*How to complete this task*: Count the lines below that include "computer". Only the number should be given.

>>

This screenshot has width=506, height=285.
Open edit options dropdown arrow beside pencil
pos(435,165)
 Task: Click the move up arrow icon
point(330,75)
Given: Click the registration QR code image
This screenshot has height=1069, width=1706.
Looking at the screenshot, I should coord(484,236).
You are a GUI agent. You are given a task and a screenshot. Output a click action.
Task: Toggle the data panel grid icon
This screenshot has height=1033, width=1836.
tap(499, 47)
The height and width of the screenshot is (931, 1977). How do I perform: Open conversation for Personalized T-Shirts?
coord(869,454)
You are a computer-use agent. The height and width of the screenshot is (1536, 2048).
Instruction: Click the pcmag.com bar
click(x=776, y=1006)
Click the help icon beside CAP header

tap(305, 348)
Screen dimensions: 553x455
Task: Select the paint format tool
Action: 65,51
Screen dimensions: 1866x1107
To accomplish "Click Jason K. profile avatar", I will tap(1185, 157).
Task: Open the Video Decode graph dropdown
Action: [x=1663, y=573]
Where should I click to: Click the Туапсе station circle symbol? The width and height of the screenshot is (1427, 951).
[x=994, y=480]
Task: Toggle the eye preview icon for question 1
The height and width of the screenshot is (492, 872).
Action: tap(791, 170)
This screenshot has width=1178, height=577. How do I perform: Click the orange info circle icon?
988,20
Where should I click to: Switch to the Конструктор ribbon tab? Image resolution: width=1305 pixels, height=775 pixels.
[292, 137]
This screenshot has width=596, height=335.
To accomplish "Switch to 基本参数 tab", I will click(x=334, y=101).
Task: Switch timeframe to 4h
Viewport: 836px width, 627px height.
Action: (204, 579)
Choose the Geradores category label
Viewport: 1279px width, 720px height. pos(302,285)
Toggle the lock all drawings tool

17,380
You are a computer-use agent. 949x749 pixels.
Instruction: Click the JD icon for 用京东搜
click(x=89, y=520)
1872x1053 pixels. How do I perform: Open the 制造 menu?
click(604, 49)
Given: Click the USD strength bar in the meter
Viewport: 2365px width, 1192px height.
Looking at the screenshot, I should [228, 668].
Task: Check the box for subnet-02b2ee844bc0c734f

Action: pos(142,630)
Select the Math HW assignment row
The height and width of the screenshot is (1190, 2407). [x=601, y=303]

<<

*Exercise response*: 2